Although the invention has been described by way of examples of preferred embodiments, it is to be understood that various other adaptations and modifications may be made within the spirit and scope of the invention. Therefore, it is the object of the appended claims to cover all such variations and modifications as come within the true spirit and scope of the invention.

Claims

1. A method for recognizing hand gestures, comprising:

measuring an intensity of a signal at a plurality of touch sensitive pads of a touch sensitive surface;

determining a number of regions of contiguous pads touched simultaneously from the intensities of the signals;

determining an area of each region from the intensities; and

selecting a particular gesture according to the number of regions touched and the area of each region.

2. The method of claim 1, in which each pad is an antenna, and the signal intensity measures a capacitive coupling between the antenna and a user performing the touching.

3. The method of claim 1, in which the regions are touched simultaneously by a single user.

4. The method of claim 1, in which the regions are touched simultaneously by multiple users to indicate multiple gestures.

5. The method of claim 1, further comprising:

determining a total signal intensity for each region.

6. The method of claim 1, in which the total signal intensity is related to an amount of pressure associated with the touching.

7. The method of claim 1, in which the measuring is performed at a predetermined frame rate.

8. The method of claim 1, further comprising:

displaying a bounding perimeter corresponding to each region touched.

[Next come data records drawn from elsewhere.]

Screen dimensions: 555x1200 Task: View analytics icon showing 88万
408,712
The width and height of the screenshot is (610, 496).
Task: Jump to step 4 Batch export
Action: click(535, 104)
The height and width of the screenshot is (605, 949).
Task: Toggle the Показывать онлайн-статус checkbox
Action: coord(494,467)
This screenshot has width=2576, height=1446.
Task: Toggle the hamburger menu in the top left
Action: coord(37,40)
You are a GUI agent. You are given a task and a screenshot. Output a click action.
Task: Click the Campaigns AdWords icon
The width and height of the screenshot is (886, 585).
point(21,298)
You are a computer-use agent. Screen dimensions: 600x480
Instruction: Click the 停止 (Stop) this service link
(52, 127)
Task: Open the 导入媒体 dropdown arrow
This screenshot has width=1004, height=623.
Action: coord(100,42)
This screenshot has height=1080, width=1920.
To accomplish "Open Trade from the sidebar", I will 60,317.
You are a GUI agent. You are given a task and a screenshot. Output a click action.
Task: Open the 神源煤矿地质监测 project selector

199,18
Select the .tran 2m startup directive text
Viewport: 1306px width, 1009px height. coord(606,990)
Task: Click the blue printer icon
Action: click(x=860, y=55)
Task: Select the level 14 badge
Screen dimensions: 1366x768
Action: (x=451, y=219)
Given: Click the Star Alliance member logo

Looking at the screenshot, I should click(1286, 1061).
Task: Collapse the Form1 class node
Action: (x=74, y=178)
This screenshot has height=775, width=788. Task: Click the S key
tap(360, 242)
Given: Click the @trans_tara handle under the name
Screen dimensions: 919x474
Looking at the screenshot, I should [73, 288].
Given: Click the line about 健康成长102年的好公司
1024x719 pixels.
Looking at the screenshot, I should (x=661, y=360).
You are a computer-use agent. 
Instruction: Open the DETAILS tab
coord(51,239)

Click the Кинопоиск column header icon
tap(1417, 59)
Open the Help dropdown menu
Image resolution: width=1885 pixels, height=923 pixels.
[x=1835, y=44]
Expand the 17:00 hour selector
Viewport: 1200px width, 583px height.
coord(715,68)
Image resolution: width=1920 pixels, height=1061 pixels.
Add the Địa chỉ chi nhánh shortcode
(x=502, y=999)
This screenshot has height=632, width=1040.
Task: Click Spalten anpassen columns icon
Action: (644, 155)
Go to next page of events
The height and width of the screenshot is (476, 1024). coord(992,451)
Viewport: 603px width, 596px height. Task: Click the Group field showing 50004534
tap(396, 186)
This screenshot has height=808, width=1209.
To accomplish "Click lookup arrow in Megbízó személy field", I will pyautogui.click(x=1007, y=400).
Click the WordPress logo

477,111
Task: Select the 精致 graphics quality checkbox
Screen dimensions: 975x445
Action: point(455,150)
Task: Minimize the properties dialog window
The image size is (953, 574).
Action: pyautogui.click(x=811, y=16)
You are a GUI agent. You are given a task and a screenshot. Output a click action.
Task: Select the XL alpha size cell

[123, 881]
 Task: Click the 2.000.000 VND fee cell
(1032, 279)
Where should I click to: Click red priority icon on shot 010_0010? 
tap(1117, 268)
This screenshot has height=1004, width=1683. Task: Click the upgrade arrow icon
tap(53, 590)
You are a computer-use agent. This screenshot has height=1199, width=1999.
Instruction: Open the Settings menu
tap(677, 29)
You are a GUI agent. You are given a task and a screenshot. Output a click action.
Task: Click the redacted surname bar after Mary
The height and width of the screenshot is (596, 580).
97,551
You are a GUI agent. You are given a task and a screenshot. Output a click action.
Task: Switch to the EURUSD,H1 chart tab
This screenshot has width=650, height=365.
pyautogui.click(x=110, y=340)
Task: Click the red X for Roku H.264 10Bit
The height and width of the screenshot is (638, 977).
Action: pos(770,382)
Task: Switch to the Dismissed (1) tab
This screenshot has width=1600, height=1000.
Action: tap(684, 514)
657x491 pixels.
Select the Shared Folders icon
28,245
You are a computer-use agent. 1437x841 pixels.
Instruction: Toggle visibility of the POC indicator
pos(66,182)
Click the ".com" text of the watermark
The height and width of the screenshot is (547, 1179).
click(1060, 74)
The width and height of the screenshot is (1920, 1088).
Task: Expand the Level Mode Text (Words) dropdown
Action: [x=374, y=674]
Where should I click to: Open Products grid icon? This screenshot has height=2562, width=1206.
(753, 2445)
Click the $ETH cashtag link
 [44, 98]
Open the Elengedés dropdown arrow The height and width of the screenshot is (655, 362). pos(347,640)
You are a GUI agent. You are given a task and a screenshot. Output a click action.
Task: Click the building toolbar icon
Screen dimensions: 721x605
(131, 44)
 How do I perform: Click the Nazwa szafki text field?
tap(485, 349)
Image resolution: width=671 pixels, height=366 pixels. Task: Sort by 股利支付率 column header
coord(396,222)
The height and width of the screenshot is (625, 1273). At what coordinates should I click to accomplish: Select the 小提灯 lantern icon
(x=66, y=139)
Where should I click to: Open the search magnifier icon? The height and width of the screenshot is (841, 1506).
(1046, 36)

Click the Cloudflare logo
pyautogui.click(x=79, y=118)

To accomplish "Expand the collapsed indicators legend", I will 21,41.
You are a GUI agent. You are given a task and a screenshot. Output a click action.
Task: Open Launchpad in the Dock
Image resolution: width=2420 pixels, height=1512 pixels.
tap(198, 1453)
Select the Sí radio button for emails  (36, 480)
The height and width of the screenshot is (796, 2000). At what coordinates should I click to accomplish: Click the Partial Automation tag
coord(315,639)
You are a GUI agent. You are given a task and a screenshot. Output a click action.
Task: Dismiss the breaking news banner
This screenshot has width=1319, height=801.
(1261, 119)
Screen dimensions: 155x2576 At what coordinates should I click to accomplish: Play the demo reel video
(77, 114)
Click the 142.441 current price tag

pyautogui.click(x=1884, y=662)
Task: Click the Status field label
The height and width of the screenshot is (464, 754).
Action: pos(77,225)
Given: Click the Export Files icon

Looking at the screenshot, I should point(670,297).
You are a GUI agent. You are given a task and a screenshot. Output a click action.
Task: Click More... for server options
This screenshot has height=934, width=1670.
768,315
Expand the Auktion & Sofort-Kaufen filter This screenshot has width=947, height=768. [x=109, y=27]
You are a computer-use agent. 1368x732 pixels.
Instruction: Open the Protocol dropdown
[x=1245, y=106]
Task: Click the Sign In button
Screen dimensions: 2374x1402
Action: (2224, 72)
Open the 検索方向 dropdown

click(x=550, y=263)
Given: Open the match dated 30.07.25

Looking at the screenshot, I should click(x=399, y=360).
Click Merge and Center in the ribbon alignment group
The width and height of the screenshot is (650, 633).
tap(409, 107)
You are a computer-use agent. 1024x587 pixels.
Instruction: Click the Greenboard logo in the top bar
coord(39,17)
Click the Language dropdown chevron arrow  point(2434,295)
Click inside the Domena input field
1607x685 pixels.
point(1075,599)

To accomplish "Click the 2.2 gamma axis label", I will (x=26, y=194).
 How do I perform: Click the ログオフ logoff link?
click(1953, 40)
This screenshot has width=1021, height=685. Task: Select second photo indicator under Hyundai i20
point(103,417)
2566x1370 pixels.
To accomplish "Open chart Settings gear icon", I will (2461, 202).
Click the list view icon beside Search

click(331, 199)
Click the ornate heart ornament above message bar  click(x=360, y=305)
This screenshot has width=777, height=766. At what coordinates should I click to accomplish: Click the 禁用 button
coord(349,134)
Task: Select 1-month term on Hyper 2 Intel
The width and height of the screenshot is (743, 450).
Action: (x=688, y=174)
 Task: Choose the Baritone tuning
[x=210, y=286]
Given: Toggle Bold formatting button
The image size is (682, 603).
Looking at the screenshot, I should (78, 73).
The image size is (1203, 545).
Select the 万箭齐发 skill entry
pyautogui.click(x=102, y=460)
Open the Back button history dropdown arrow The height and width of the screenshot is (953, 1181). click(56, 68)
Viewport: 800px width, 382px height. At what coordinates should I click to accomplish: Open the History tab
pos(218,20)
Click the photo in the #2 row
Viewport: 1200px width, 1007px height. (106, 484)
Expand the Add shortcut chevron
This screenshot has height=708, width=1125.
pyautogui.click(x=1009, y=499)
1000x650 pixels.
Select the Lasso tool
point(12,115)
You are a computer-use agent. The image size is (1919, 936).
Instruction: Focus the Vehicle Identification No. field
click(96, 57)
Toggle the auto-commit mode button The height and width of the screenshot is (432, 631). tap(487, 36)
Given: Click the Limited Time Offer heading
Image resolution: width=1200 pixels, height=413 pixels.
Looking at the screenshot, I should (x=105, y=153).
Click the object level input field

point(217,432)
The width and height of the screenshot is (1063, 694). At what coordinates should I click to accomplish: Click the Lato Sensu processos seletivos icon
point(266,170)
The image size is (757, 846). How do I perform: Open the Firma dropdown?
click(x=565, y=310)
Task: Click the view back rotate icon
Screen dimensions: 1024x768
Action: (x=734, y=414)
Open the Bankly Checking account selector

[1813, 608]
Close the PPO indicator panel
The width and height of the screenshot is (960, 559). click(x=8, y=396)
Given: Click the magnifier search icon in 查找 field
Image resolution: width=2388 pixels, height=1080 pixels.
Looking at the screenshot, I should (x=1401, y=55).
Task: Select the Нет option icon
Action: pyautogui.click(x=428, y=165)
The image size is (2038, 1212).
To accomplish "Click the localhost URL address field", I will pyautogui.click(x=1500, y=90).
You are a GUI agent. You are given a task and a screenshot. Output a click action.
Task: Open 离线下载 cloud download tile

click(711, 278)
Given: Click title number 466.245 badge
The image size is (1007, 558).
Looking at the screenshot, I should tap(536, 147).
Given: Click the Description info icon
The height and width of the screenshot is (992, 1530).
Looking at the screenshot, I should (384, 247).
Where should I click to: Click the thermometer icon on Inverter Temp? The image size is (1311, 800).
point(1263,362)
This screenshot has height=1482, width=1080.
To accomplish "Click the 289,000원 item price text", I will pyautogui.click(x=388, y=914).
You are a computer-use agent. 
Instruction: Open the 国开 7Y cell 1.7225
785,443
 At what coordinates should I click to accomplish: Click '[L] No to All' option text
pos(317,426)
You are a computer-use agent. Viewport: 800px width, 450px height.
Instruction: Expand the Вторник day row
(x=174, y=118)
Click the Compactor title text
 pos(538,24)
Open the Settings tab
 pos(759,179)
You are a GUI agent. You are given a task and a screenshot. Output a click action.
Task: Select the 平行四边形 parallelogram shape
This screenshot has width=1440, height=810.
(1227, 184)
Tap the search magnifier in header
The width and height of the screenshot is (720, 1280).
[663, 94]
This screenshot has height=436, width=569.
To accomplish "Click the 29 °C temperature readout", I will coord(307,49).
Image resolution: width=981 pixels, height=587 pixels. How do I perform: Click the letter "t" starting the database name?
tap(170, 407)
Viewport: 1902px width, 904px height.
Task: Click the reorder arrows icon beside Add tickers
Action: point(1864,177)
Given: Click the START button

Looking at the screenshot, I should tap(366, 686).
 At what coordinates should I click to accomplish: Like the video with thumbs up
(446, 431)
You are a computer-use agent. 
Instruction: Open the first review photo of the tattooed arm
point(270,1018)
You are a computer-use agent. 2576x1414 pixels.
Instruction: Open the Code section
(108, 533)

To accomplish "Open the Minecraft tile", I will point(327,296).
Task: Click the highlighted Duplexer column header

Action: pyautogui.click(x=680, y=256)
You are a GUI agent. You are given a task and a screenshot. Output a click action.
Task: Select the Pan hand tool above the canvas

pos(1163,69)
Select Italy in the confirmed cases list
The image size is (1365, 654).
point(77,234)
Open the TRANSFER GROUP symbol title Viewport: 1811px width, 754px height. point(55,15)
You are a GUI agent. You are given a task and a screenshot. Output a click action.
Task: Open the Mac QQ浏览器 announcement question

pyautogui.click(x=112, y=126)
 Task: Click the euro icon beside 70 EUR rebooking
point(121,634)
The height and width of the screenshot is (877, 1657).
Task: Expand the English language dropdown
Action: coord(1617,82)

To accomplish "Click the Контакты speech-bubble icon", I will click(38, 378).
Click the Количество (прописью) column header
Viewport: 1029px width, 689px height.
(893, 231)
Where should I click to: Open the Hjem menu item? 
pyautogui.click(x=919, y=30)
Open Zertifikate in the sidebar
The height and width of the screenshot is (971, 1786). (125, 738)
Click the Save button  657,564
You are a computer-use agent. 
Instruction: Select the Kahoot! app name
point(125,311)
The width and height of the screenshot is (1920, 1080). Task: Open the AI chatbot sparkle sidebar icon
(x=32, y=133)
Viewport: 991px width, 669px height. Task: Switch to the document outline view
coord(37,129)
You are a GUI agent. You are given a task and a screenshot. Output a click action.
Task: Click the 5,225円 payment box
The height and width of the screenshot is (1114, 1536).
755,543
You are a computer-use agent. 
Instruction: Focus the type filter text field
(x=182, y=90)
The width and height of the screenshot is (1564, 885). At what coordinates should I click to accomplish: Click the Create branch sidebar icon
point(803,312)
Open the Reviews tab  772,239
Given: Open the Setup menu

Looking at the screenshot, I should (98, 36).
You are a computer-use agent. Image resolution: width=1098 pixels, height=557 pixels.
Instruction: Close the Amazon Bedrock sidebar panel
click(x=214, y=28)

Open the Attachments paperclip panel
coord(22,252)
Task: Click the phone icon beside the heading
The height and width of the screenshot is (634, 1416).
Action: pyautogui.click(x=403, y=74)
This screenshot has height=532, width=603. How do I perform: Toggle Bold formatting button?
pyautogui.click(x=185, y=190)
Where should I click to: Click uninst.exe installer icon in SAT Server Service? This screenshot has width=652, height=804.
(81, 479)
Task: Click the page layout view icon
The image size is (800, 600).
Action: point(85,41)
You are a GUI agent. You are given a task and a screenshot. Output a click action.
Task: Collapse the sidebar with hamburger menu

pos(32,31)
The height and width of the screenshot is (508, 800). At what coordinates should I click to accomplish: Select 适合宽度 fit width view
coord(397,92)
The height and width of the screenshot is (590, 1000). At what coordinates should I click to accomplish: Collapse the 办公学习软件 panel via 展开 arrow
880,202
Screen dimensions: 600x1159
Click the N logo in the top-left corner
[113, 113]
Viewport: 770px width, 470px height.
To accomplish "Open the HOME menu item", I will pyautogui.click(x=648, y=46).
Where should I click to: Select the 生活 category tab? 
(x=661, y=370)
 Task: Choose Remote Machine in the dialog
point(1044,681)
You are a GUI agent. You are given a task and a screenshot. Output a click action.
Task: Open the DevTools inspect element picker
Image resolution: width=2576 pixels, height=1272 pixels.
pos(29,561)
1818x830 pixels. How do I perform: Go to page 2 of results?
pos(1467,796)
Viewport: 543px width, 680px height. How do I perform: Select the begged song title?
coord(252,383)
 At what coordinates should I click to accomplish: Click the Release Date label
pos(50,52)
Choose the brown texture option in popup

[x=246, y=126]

9. The method of claim 1, in which the perimeter is a rectangle.

10. The method of claim 1, in which the perimeter is a circle.

11. The method of claim 1, further comprising:

determining a trajectory of each touched regions over time.

12. The method of claim 11, further comprising:

classifying the gesture according to the trajectories.

13. The method of claim 11, in which the trajectory indicates a change in area size over time.

13. The method of claim 11, in which the trajectory indicates a change in total signal intensity for each area over time.

14. The method of claim 13, further comprising:

determining as rate of change of area size.

15. The method of claim 11, further comprising:

determining a speed of movement of each region from the trajectory.

16. The method of claim 15, further comprising:

determining a rate of change of speed of movement of each region.

17. The method of claim 8, in which the bounding perimeter corresponding to an area of region touched.

18. The method of claim 8, in which the bounding perimeter corresponding to a total signal intensity of the region touched.

19. The method of claim 1, in which the particular gesture is selected from the group consisting of one finger, two fingers, more than two fingers, one hand and two hands.

20. The method of claim 1, in which the particular gesture is used to manipulate a document displayed on the touch sensitive surface.

21. The method of claim 1, further comprising:

displaying a document on the touch surface;

annotating the document with annotations using one finger while pointing at the document with two fingers.

22. The method of claim 21, further comprising:

erasing the annotations by wiping an open hand back and forth across the annotations.

23. The method of claim 22, further comprising:

displaying a circle to indicate an extent of the erasing.

24. The method of claim 1, further comprising:

displaying a document on the touch surface;

defining a selection box on the document by pointing at the document with more than two fingers.

25. The method of claim 1, further comprising:

displaying a plurality of document on the touch surface;

gathering the plurality of documents into a displayed by placing two hands around the documents, and moving the two hands towards each other.

26. The method of claim 1, further comprising:

determining a location of each region.

27. The method of claim 26, in which the location is a center of the region.

28. The method of claim 26, in which the location is median of the intensities in the region.